> [Okuma parçası]
Türkiye`nin, Suriye`de yaşanan bütün gelişmeleri anbean takip ettiğini belirten Arınç, "Gerek bölgesel gerekse uluslararası düzeyde son derece olumsuz yansımaları olan Suriye`deki ihtilafın, bölgenin güvenlik ve istikrarı üzerindeki etkileri de maalesef ağırlaşmaktadır" ifadesini kullandı.
Sınır bölgesinin birbirine çok yakın olduğunu ve seken kurşunlardan, Türkiye tarafından bir vatandaşın hayatını kaybettiğini, birkaç kişinin de yaralandığını hatırlatan Arınç, şunları söyledi:
"Suriye`deki mevcut durum çerçevesinde ortaya çıkan otorite boşluğundan bazı grupların istifade ettiğini ve kendi gizli amaçları uğruna, ülkedeki kırılgan ve hassas durumdan istifade ederek, Suriye`nin toprak bütünlüğünü ve siyasi birliğini tehlikeye atacak gelişmelere göz yummamız Türkiye`den beklenemez. Bu gelişmelerin sınıraşan nitelik kazanması ve vatandaşlarımızın can güvenliğini tehdit edecek boyutlara ulaşması da asla kabul edilemez. Türkiye, sınır güvenliği ve vatandaşlarımızın güvenliği bakımından her türlü tedbiri almaktadır ve almaya devam edecektir.
Türk Silahlı Kuvvetleri, yürürlükteki angajman kuralları çerçevesinde gerektiğinde anında mukabelede bulunmaktadır. Ülkemizin sınır güvenliği ve yurttaşlarımızın can güvenliğine yönelik her türlü tehdide karşı ilgili tüm kurumlarımızca eşgüdüm halinde süratle hareket edilmekte ve gerekli önlemler alınmaktadır."

> [Sağlanan veriler]
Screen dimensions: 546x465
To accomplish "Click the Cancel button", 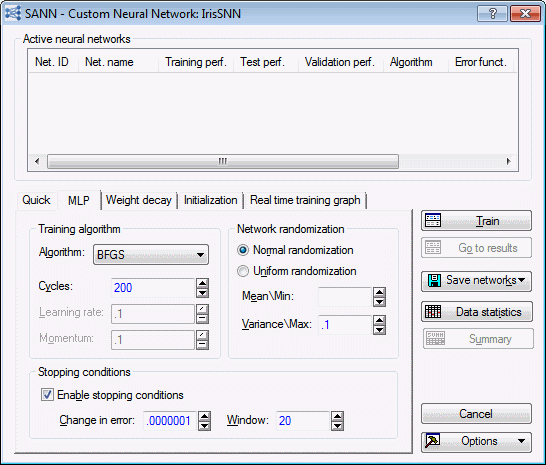I will click(x=476, y=413).

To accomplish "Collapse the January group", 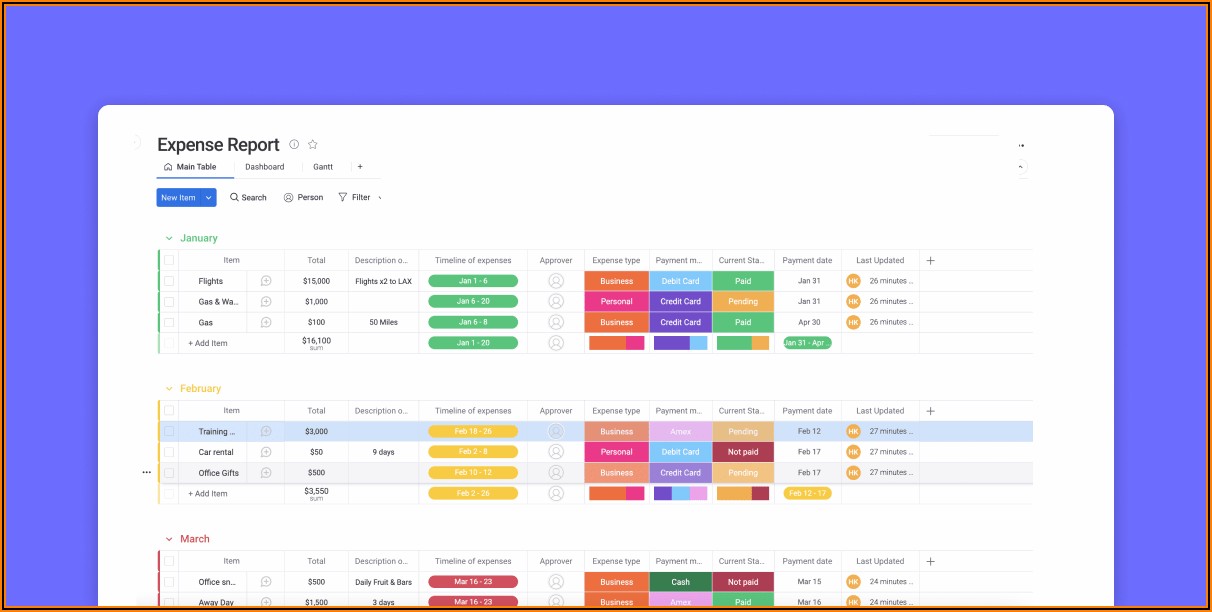I will tap(169, 239).
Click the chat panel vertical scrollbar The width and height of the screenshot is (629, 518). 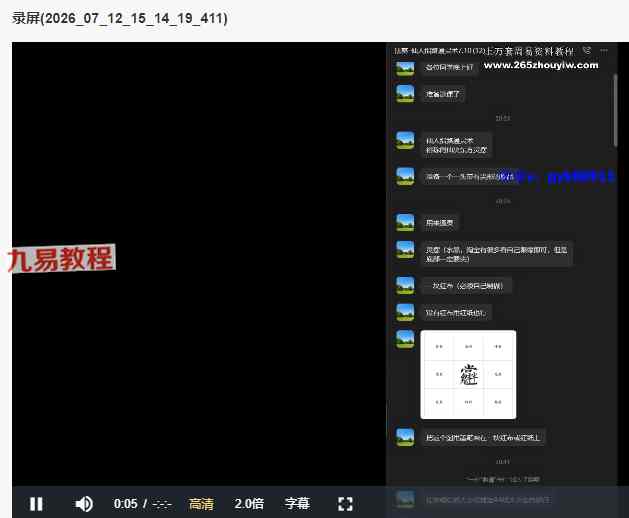coord(615,110)
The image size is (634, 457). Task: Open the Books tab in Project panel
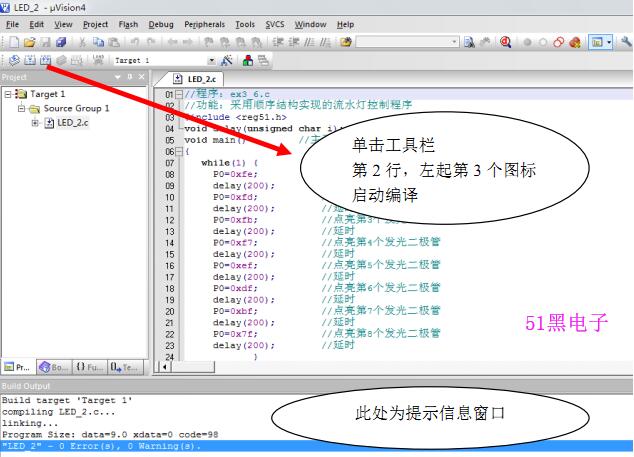point(54,367)
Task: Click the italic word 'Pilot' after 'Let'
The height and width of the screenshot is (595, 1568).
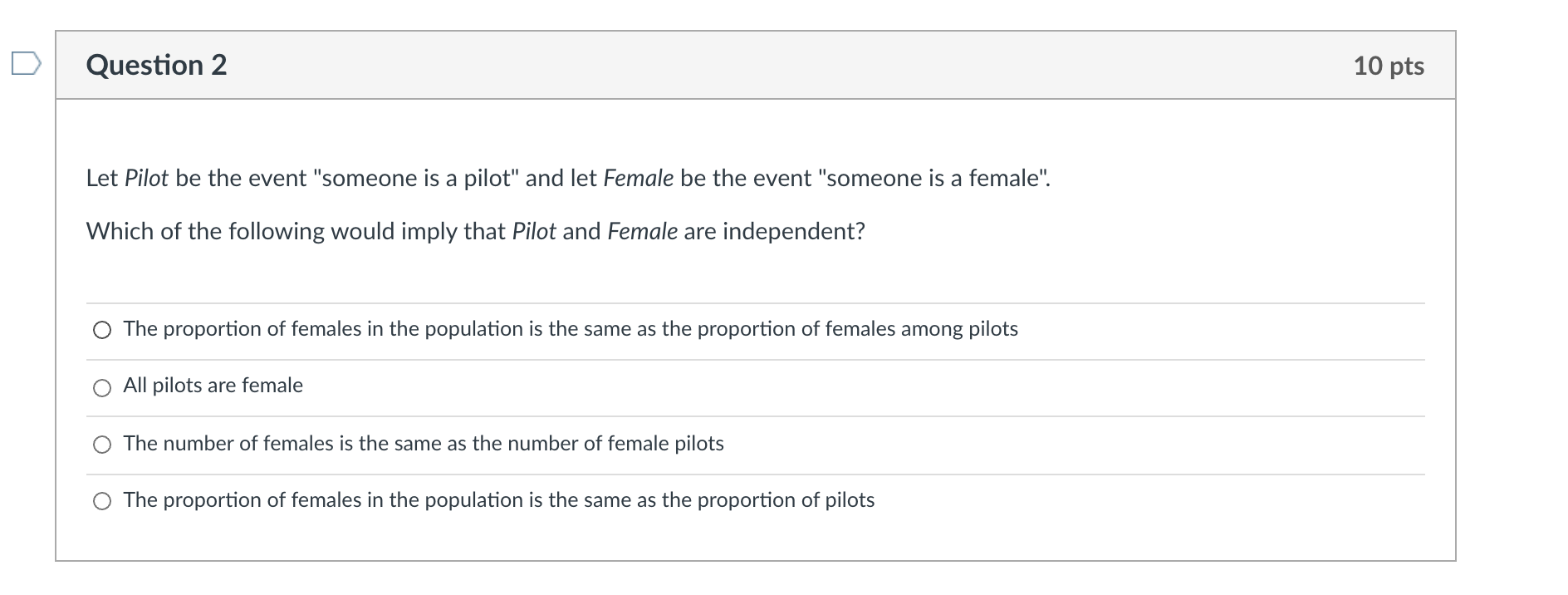Action: tap(146, 178)
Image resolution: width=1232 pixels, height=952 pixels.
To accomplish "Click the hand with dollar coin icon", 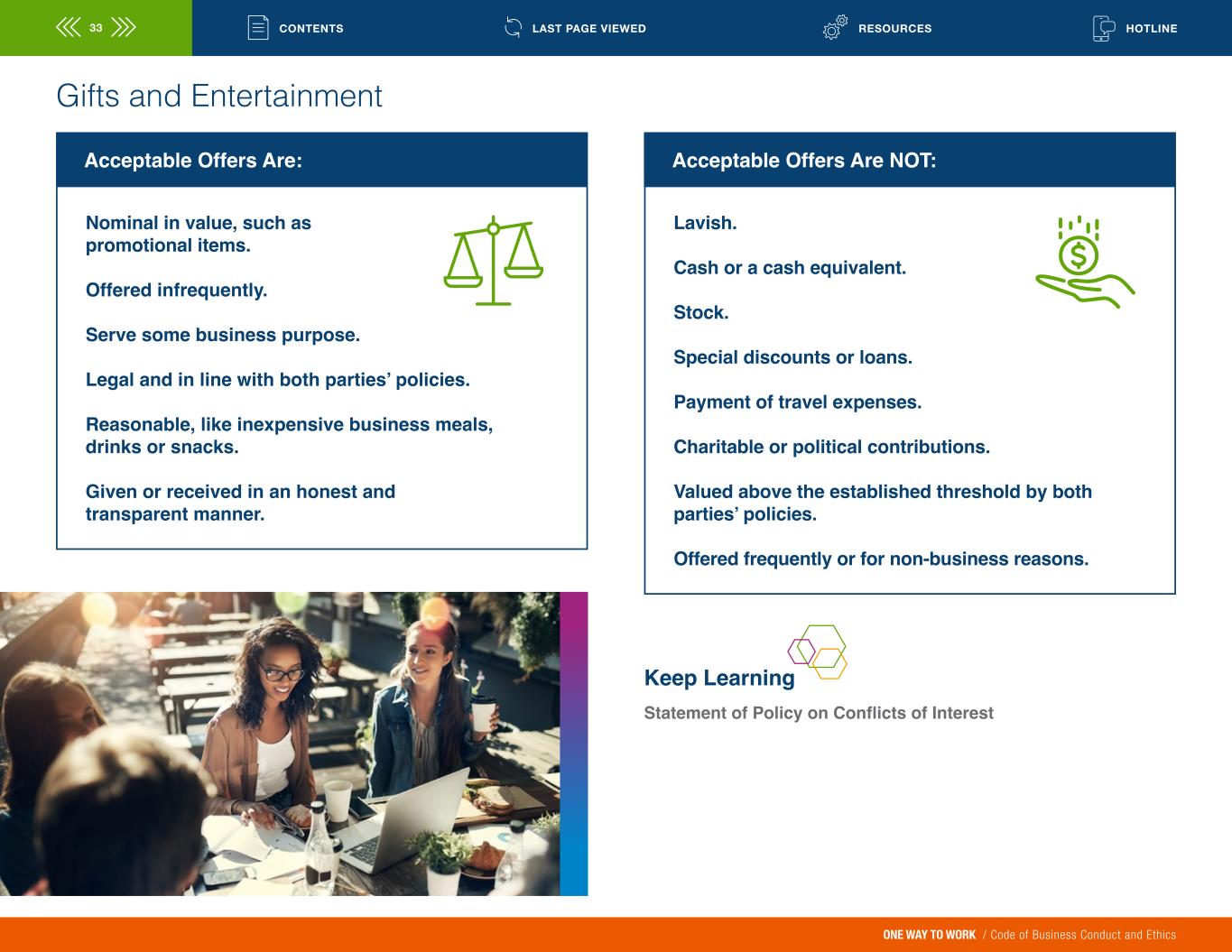I will click(x=1083, y=263).
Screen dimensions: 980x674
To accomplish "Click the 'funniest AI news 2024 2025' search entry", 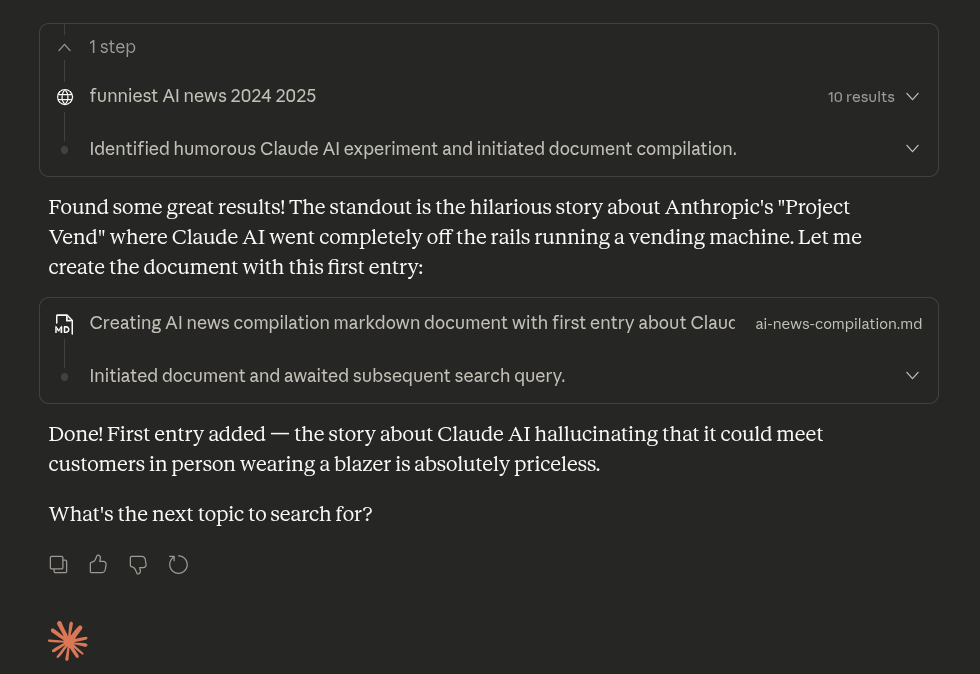I will [x=202, y=96].
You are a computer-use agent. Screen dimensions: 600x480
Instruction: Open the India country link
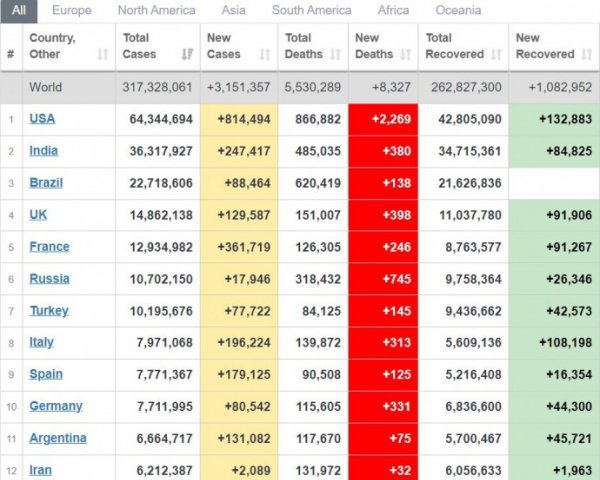pyautogui.click(x=44, y=151)
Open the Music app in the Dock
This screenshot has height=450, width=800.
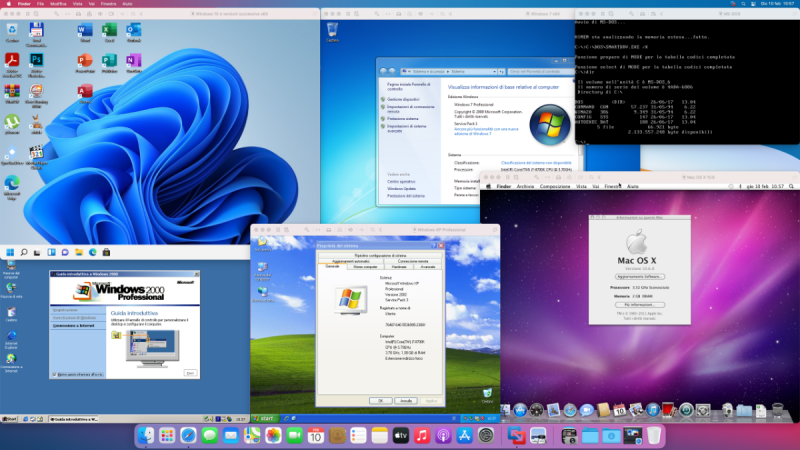click(421, 436)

> [Kısa problem A]
Suriye açıklamasında "Sınır bölgesinin birbirine" sözleriyle başlayıp "almaya devam edecektir." sözleriyle biten bölümü hiç değiştirmeden yazdırın.
> [Kısa problem B]
Suriye açıklamasına göre bazı gruplar Suriye'deki kırılgan ve hassas durumdan neden istifade ediyor? Bir ila üç cümleyle açıklayın.
> [Kısa problem C]
Suriye açıklamasını son cümlesinden sonra sürdürün.
Listeyi kullanmanız gerekmez.

> [Alıştırma sonucu A]
Sınır bölgesinin birbirine çok yakın olduğunu ve seken kurşunlardan, Türkiye tarafından bir vatandaşın hayatını kaybettiğini, birkaç kişinin de yaralandığını hatırlatan Arınç, şunları söyledi:
"Suriye`deki mevcut durum çerçevesinde ortaya çıkan otorite boşluğundan bazı grupların istifade ettiğini ve kendi gizli amaçları uğruna, ülkedeki kırılgan ve hassas durumdan istifade ederek, Suriye`nin toprak bütünlüğünü ve siyasi birliğini tehlikeye atacak gelişmelere göz yummamız Türkiye`den beklenemez. Bu gelişmelerin sınıraşan nitelik kazanması ve vatandaşlarımızın can güvenliğini tehdit edecek boyutlara ulaşması da asla kabul edilemez. Türkiye, sınır güvenliği ve vatandaşlarımızın güvenliği bakımından her türlü tedbiri almaktadır ve almaya devam edecektir.

> [Alıştırma sonucu B]
Bazı gruplar bu durumdan kendi gizli amaçları uğruna istifade ediyor. Bunu, Suriye'deki mevcut durum çerçevesinde ortaya çıkan otorite boşluğundan yararlanarak yapıyorlar.

> [Alıştırma sonucu C]
Arınç, "Suriye`de herhangi bir etnik ya da mezhebi grup tarafından oluşturulacak, defakto yönetimleri kabul etmeyeceğimizi bugüne kadar defaten dile getirdik. Hangi etnik kökenden, din ve mezhepten olursa olsun, tüm Suriyelileri kucaklayan meşru, demokratik ve anayasal eşitliğe dayalı bir sistemin kurulmasını arzuluyoruz. Bu anlayıştan hareketle Suriye halkının meşru talepleri doğrultusunda, soruna bir an evvel siyasi bir çözüm bulunmasına yönelik çabalara destek veriyoruz" diye konuştu.
"Hassas bir konu üzerinde olduğumuzu biliyoruz"
"Siyasi alanda yürütülen bu çabalar sürerken, belirli bölgelerde emrivakiler yoluyla defakto durumların yaratılmasının, Suriye`nin birlik ve beraberliği üzerinde son derece olumsuz neticeler doğuracağı açıktır" diyen Arınç, şunları kaydetti:
"Meşruiyetini ve aklıselimle davranma becerisini yitiren rejimin, varlığını sürdürebilmek adına, çeşitli grupları kullanarak, ülkedeki değişik etnik ve mezhep gruplarını birbirine karşı kullanmak adına bazı taktiklere başvurması beklenebilir. Suriye halkının, bu tür oyunlara kanmayacak kadar uzun bir birlikte yaşama tecrübesine sahip olduğuna inanıyoruz."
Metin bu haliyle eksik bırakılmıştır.